Skip to main content

[2024-04-26]: Dataflow Watermark Issue

Date

2024-04-09 - we experience the first lag 2024-04-09 - we start rolling back the code changes 2024-04-11 - we continue experiencing the lag in random pipelines 2024-04-24 - we force upgrade grpcio to non affected 1.62.2 version and the issues stop

Summary

  • We started observing issues with certain data products not being created in a timely manner and lag alerts being produced.
  • Why?
  • There was lag in random Dataflow pipelines in QA and Production environments.
  • Why?
  • The watermark was not progressing properly.
  • Why?
  • The SDK harness stops responding causing the SDK worker to be considered unresponsive and shut down.
  • Why?
  • There is a bug in Apache Beam when using the affected grpcio library version.

Authors

Rafał Kuć

Impact

The information about the impact of the issue including:

  • Affected Infrastructure Elements: Dataflow pipelines.
  • Affected Product Features: Digests, reports, SCM comments, user activity, dashboards.
  • Affected Users: User using the affected product features.

Resolution

  • Force upgrade of the grpcio to a non affected 1.62.2 version in #11655.

Timeline

The timeline of the major events related to the issue in a form of the table:

TimeDescription
2024-04-09We experience the first issue with the watermark progression in the pipelines
2024-04-09We add reshuffle supporting more investigation
2024-04-09We remove session windows form data products
2024-04-10A dedicated (#etl-issues-firefight) Slack channel is created to help diagnose the issue
2024-04-10We roll back to the code state before introducing backfilling
2024-04-10We downgrade Apache Beam to 2.54.0
2024-04-10We move code back to pipeline split and bring back old service accounts
2024-04-10We bring back recent ETL changes
2024-04-15We update dependencies - pydantic, pytest and black
2024-04-16We test running the jobs on the default network
2024-04-17We add bigger disks and harness cache to Dataflow workers
2024-04-17We add micro buffering
2024-04-18We change the logic to test alway emit strategy
2024-04-18We disabled Dataflow Prime
2024-04-24Piotr founds the grpcio bug on the Apache Beam issues list
2024-04-24We force upgrade grpcio to non affected 1.62.2 version
2024-04-26We observed Dataflow QA pipelines working without issues for 48 hours

Action Items (optional)

  • Upgrade to Apache Beam 2.56.0 once available.

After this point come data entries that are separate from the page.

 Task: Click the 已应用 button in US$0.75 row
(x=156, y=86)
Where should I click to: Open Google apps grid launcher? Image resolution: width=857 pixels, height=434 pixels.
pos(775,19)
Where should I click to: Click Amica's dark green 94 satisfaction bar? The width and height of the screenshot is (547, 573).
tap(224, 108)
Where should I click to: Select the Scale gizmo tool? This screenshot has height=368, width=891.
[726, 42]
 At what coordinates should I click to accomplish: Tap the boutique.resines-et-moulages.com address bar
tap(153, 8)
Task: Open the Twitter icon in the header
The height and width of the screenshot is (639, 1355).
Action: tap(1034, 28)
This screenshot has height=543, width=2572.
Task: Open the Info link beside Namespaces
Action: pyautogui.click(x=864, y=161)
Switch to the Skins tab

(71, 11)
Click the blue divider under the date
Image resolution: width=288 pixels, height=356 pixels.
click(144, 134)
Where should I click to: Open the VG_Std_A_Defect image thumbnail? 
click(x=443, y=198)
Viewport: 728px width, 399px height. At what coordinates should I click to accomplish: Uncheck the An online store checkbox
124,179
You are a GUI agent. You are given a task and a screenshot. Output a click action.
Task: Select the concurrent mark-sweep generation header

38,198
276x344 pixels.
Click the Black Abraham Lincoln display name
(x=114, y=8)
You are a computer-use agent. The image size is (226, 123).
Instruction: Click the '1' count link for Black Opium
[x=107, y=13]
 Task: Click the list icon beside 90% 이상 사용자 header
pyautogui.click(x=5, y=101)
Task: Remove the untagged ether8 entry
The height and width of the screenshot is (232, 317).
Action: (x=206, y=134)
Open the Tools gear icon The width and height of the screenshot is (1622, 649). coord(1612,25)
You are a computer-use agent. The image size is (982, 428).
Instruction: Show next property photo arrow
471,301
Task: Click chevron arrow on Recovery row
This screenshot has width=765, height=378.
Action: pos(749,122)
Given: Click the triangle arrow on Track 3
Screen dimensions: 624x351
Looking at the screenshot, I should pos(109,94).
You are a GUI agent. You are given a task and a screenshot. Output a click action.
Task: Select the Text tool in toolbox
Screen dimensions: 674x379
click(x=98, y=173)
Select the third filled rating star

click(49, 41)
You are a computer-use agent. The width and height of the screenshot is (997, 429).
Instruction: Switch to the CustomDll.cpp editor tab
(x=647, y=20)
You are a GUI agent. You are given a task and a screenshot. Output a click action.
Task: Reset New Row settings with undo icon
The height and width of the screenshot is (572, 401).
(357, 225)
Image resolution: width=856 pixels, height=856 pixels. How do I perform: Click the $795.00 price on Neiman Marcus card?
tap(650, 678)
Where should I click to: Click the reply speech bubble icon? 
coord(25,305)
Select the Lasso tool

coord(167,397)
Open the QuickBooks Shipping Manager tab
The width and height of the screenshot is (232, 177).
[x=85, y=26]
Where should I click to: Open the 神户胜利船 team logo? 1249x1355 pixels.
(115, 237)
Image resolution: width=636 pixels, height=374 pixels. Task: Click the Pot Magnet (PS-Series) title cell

Lessons Learned (optional)

  • Longer Apache Beam version testing.
  • We need to create a production release before upgrading to a newer Apache Beam version.
  • We should reach out to support and to the Beam Community earlier with the issue description.
  • We should monitor Apache Beam issues with Python and Dataflow tags next to release notes and known issues

What went well (optional)

  • Team efforts related to root cause analysis investigation.
  • Correlation of the errors related to SDK and lag appearing and stopping.
  • We did also chalenged our code changes early by reverting last big changes.

What went wrong (optional)

  • Investigation was long due to randomness of watermark issue.
  • The team should have reached out to the Apache Beam issues list earlier.